I have to admit I was one of Ric’s more stubborn students. After all, I’d been to art school – graduated, even. Nobody could tell me much of anything. I’d been attending summer landscape classes a couple of years before I even tried Windsor Newton brown-pink! But I enjoyed the gentle tug-of-war that was our student-teacher relationship. We developed a mutual respect, as he approved of what I accomplished artistically, and I became immensely moved by Ric’s devotion and passion for art and for teaching, his outside-the-box artwork, and his brave struggle with illness.

Ric believed down to his core that art is a spiritual path – you use it to get to someplace in yourself, that opens you in a way nothing else does. That was the place where Ric built his house – staked his ground. And that house he built was solid as the weather-beaten stone houses in his “Monolage” series, grounded solidly as the encaustic paintings he built up on paper, the pigment like earth itself. The Monolage series, and a wonderful small collection of works have been at the River Gallery School since beginning of August. The paintings are like a voyage to the bowels of planet Earth, brushwork like a shovel digging to reach the heart, the guts, of existence. The larger paintings in the main gallery especially, have a self-contained, profound presence.
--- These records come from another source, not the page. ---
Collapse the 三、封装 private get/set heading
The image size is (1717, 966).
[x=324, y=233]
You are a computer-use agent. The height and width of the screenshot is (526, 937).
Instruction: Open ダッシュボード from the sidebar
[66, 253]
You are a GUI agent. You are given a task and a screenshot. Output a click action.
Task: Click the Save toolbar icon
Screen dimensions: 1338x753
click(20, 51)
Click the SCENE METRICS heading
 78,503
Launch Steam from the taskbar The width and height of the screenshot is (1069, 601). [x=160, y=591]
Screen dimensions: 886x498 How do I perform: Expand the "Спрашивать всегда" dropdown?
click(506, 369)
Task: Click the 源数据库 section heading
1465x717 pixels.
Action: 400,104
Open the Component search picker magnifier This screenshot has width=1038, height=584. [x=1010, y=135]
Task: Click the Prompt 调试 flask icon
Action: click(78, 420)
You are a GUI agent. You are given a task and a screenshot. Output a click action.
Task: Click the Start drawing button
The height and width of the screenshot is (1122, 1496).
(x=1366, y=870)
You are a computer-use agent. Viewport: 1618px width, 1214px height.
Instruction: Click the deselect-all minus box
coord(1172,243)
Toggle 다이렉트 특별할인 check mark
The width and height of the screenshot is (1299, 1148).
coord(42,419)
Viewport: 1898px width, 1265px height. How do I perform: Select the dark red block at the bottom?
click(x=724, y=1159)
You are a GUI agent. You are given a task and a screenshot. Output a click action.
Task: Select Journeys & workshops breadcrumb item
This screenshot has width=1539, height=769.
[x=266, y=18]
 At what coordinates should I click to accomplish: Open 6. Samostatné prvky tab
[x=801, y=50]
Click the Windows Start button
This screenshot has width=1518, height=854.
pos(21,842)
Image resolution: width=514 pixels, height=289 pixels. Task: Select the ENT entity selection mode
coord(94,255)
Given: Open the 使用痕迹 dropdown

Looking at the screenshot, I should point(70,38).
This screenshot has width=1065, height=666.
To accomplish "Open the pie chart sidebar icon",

In 2003 I interviewed Ric for a piece on Andy Warhol that I was writing for the Reformer. I figured Warhol, with all his spin and hype, would come in for a rough ride under Ric’s no-nonsense gaze. Instead Ric was actually quite generous in his assessment. He gave Warhol credit for the strength of his images, for conceptual innovations, though he did not consider him much of a painter (he said look to Jasper Johns for that). But the point is, he took the time and effort to really think about Warhol, his place in history, what Pop meant and means. It was so clear how much he cared. Also during that interview, Ric opined on his philosophy of art, the importance of living with art…not as something rarefied, apart… but art as an essential part of the very fabric of existence. That was its true place. He spoke about how important it was to get art into people’s hands, and educate the public to not be intimidated by “Art”. We discussed how to make that happen locally. Ric’s solution was to practically give his art away. I viewed this as rash, as he clearly was in need of financial bolstering. But Ric had a hard time worrying much about his own situation. Fortunately, he engendered as much love and devotion as he gave, so many people were there to help him. Before I left his studio, he insisted on my taking a couple of the “Great Joy” paintings, knowing that my partner Marty was ill. They were hung by Marty’s bed all during the last months. And after — a reminder of what many spiritual practices and religions hold to be our birthright, our natural state, when we have let go of everything but the present moment.

How excellent that Ric was able to leave being aware that a one-person show in his honor was being hung at the River Gallery School, the school he co-founded. He even picked out which pieces would go into it. The hope, his hope, was that the show, expanded as his passing became imminent, to three rooms instead of one, would help his family with medical bills incurred over the past years. Happily, many works have indeed sold. New ones will take their place as the show, in a more limited version, goes into a second month.

Ric’s death has been a wake-up call for me, for sure. We were to have a talk about the most recent medical trials and tribulations he had endured. I got the feeling he wanted to share some insights, perhaps spiritual in nature. For some reason I kept putting it off, one of those “non-essential” things in life – an intimate conversation – that in reality is what friendship, and life, is all about. When I cried at the news of Ric’s passing, it was as much for myself, as for him as his family. I’d held out that conversation to myself as something special that “I would get to” when the daily grind kind of stuff was done. It never is. Seize the moment! Ric knew this better than anyone.